**DATA SECTION:**
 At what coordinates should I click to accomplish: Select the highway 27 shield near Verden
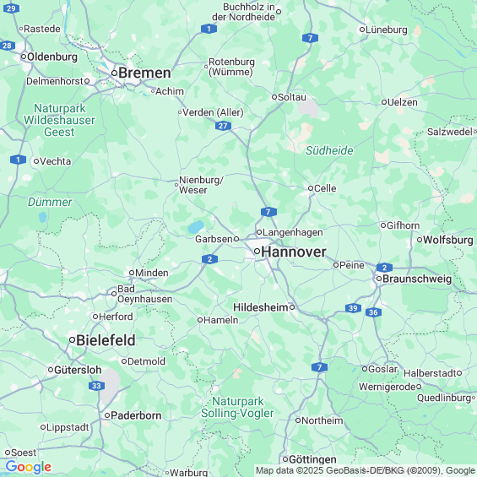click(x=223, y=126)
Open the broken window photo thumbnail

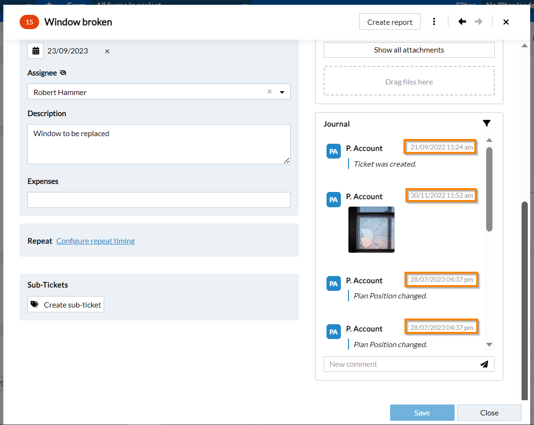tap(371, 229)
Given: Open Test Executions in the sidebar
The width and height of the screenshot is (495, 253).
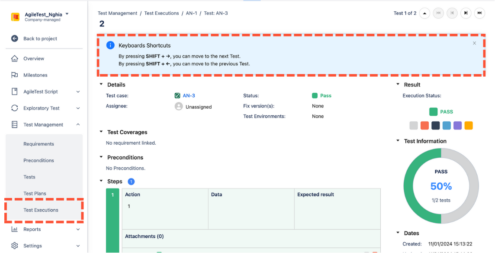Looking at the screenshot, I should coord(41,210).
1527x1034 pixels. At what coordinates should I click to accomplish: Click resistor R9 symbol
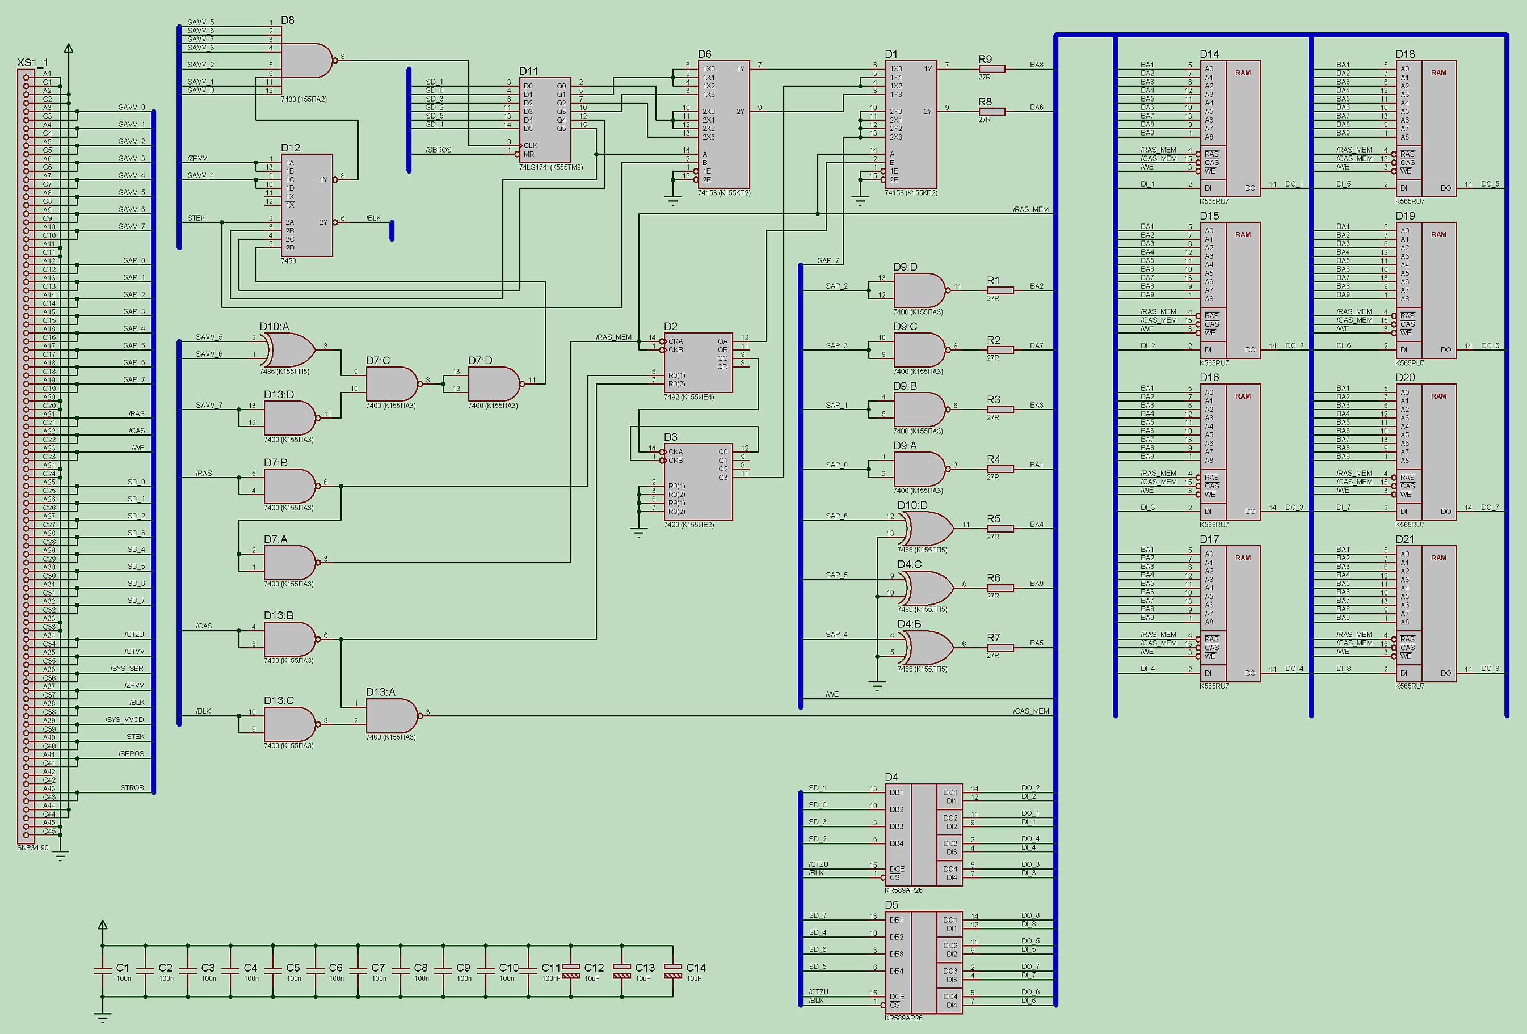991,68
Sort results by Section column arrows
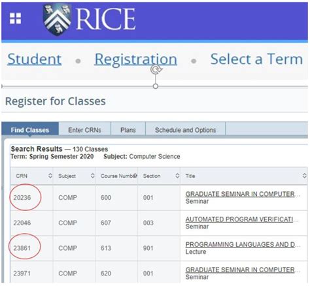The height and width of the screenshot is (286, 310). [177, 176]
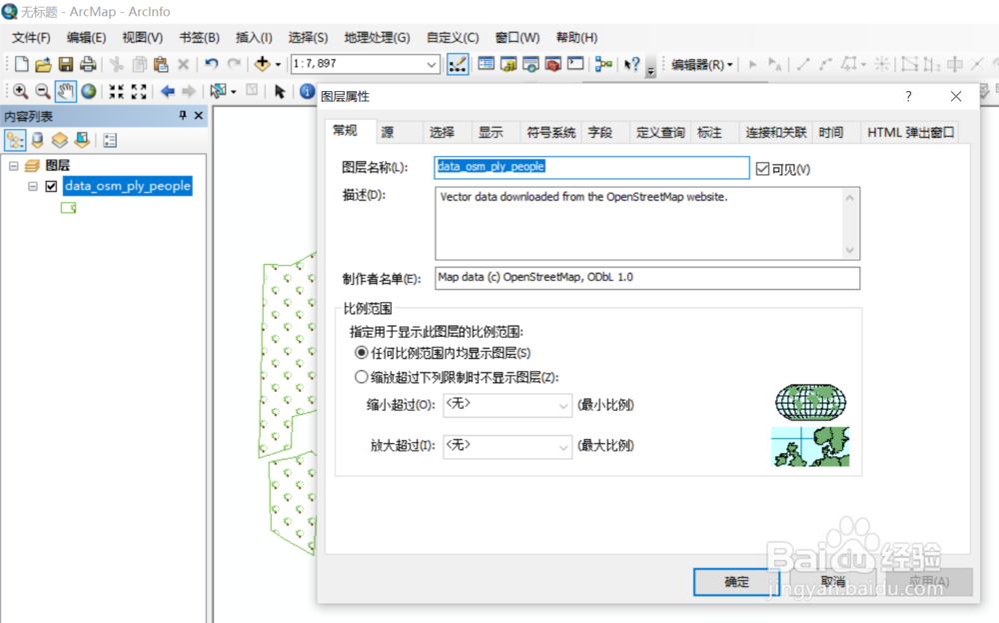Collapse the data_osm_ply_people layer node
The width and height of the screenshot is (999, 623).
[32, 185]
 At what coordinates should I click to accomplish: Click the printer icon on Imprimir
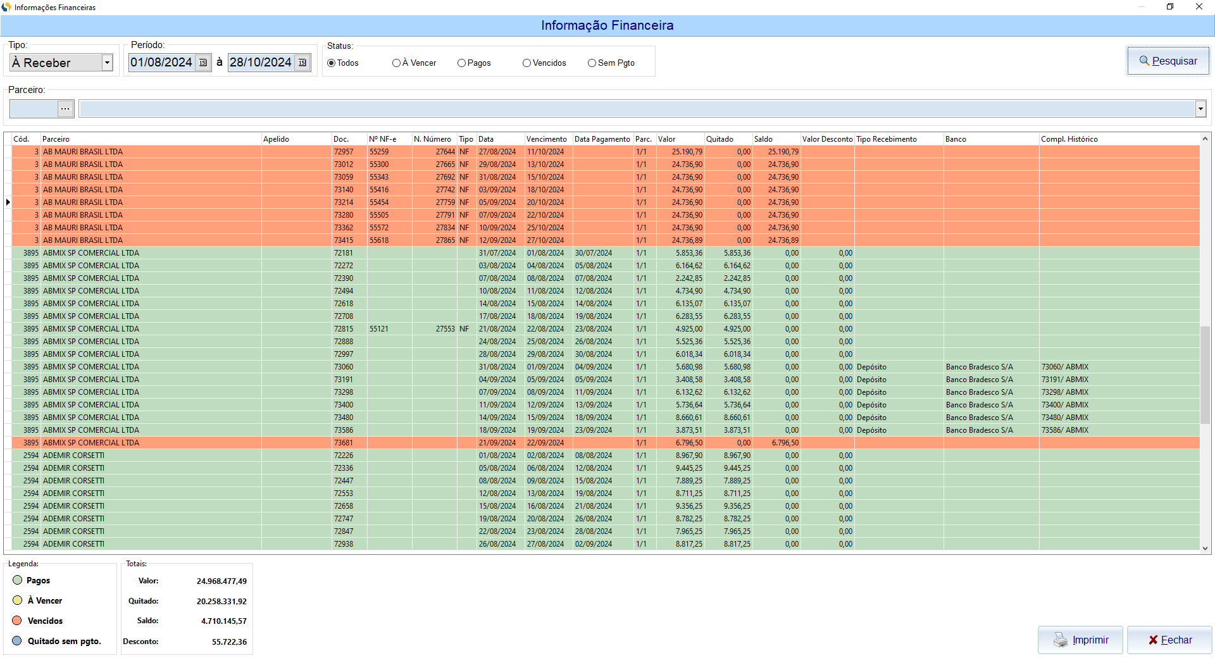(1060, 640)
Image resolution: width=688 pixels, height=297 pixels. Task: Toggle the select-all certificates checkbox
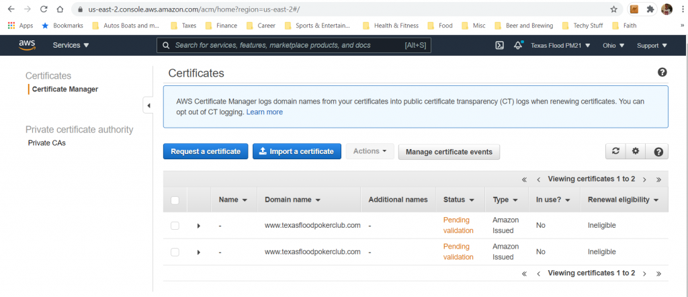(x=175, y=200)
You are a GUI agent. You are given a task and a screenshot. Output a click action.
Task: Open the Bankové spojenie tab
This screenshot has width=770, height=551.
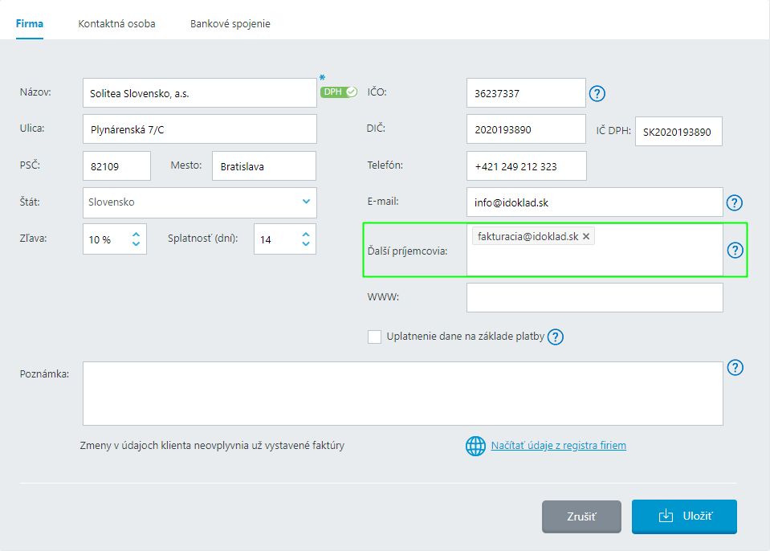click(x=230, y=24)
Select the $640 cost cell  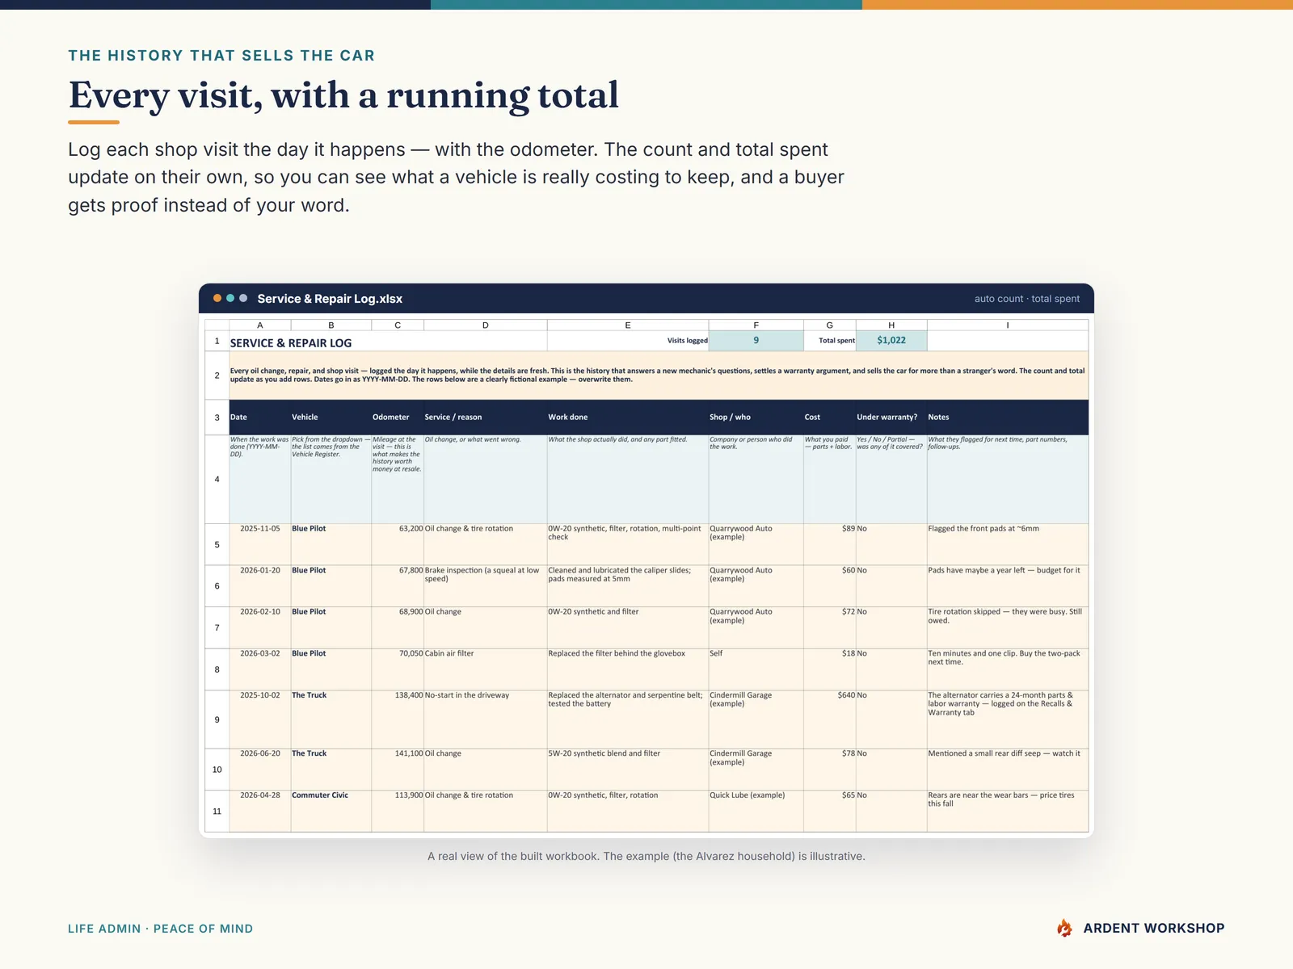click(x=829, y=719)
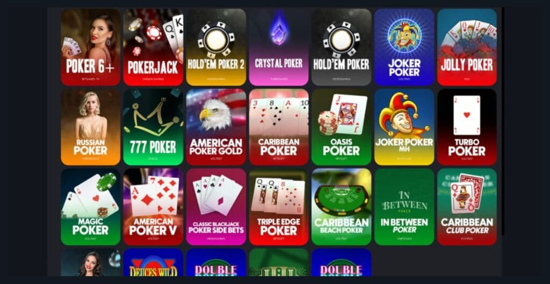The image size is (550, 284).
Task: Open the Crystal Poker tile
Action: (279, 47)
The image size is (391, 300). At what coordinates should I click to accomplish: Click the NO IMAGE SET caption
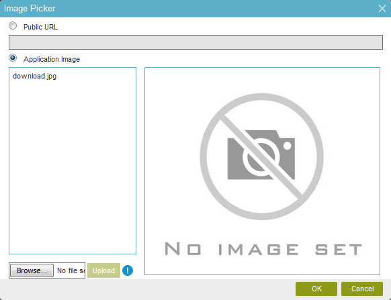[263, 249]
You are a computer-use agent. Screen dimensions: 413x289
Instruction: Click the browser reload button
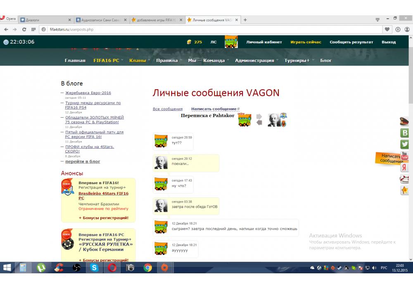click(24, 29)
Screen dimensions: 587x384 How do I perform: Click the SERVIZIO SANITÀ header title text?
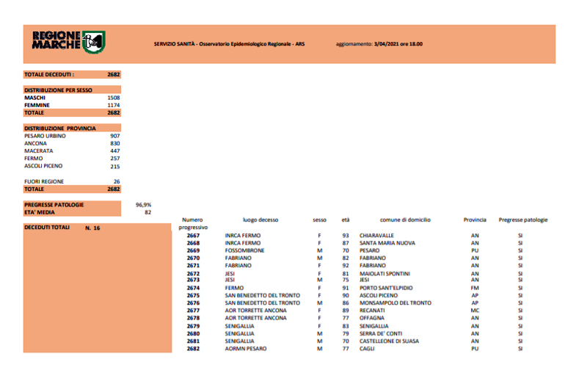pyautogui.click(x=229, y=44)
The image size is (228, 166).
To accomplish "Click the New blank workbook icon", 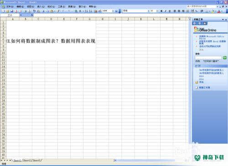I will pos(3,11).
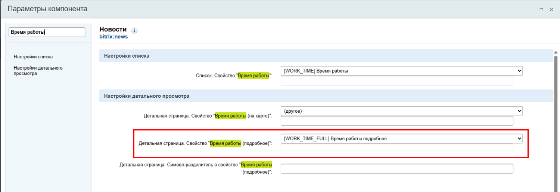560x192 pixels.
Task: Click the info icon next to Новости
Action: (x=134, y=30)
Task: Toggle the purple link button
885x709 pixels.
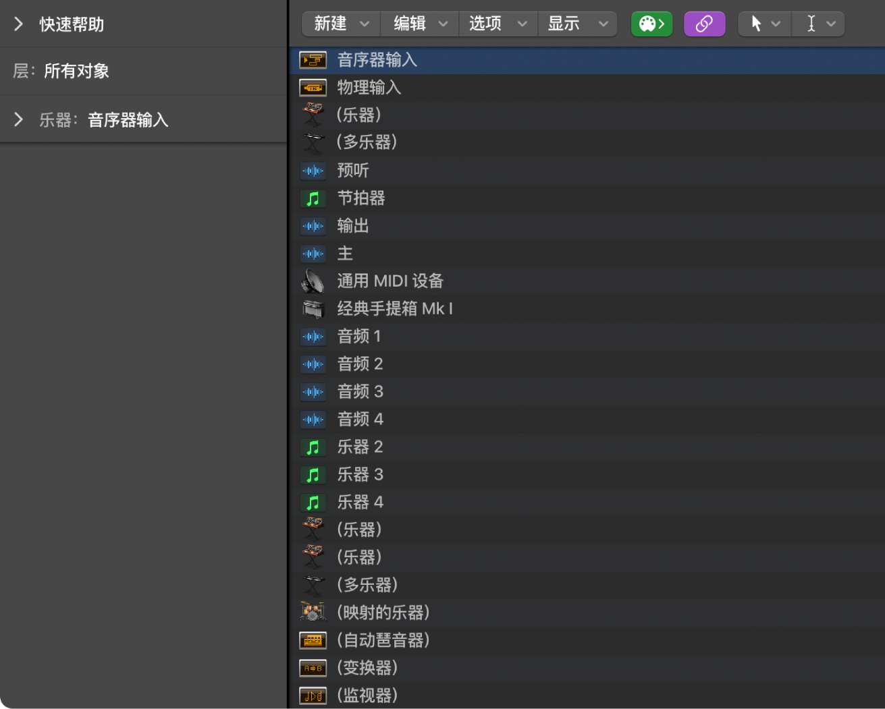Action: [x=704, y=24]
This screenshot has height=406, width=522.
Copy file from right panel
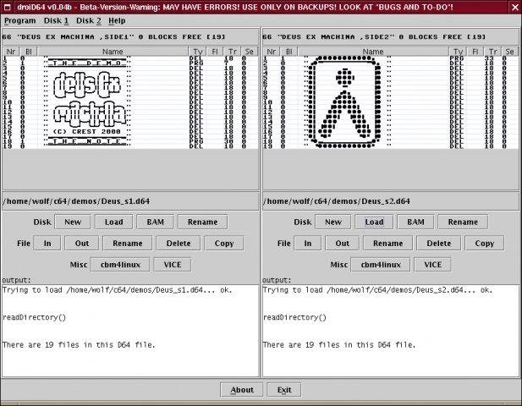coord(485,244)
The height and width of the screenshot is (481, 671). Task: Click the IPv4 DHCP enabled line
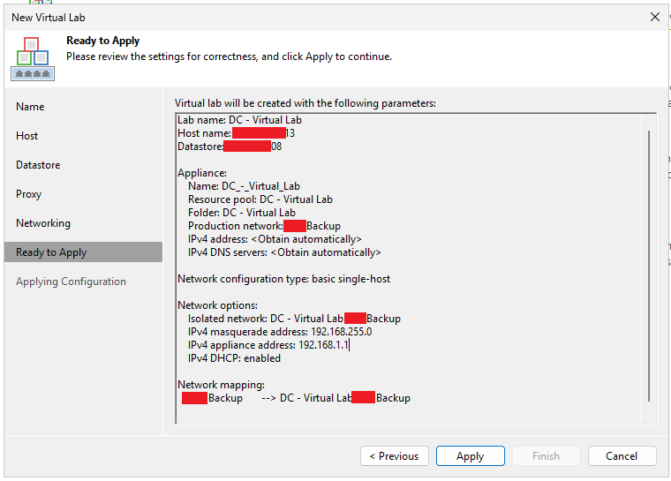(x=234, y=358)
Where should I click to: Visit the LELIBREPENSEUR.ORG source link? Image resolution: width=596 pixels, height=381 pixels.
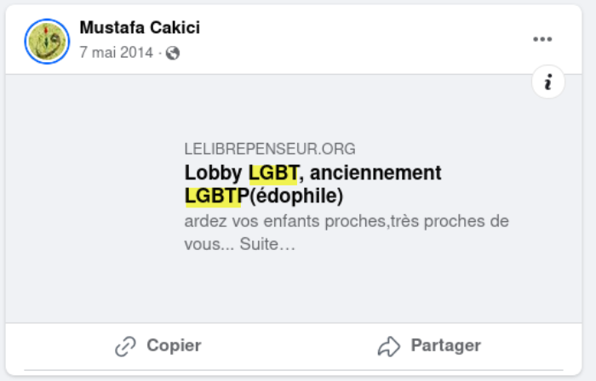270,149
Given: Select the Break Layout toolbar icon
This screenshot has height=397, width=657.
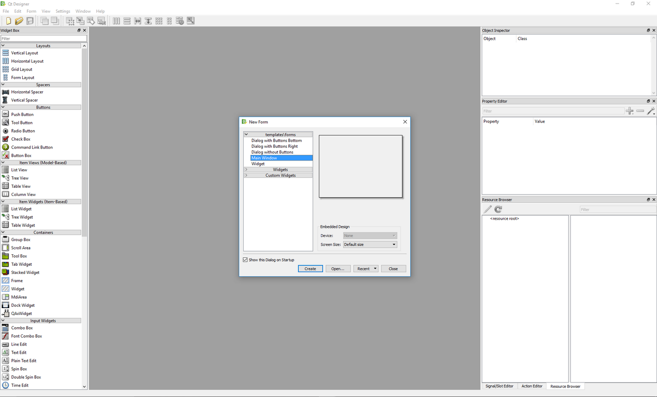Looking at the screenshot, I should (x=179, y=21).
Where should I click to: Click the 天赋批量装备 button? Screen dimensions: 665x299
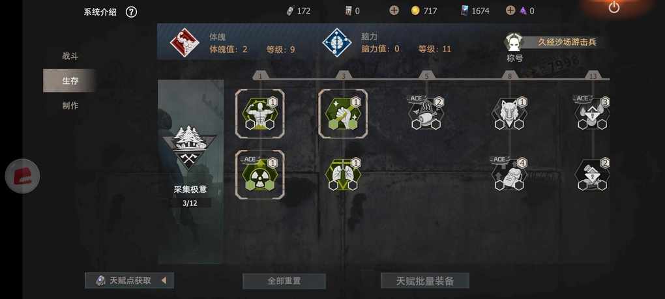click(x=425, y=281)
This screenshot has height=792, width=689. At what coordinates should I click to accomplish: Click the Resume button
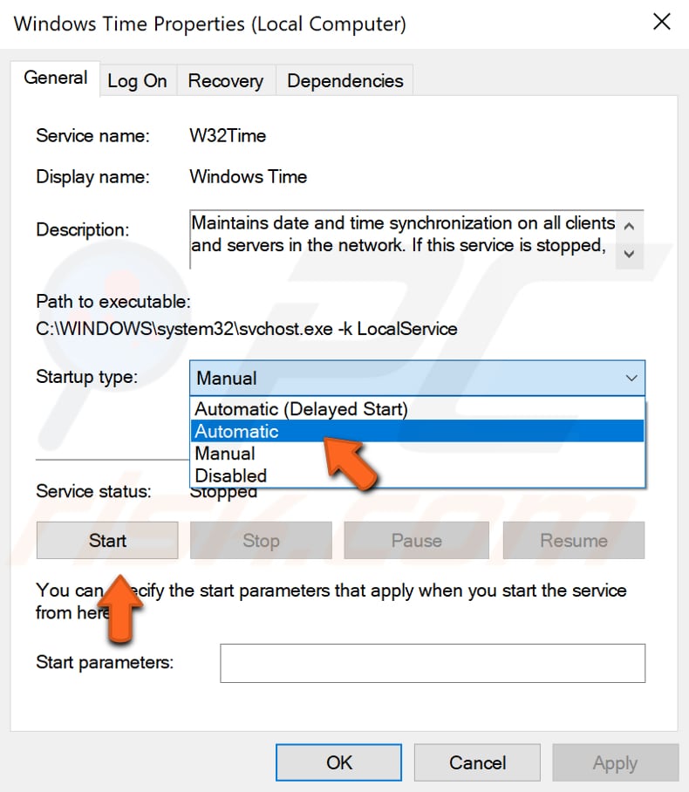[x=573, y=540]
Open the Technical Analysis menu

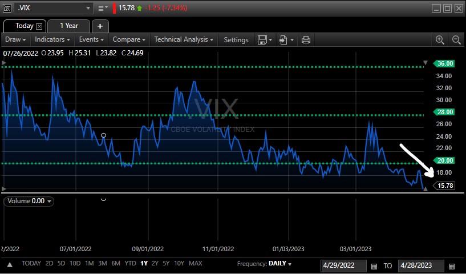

**YOUR OBJECTIVE:**
How many lines in the rows above contain the word "link"? Reply with the number alone.

**CORRECT RESULT:**
2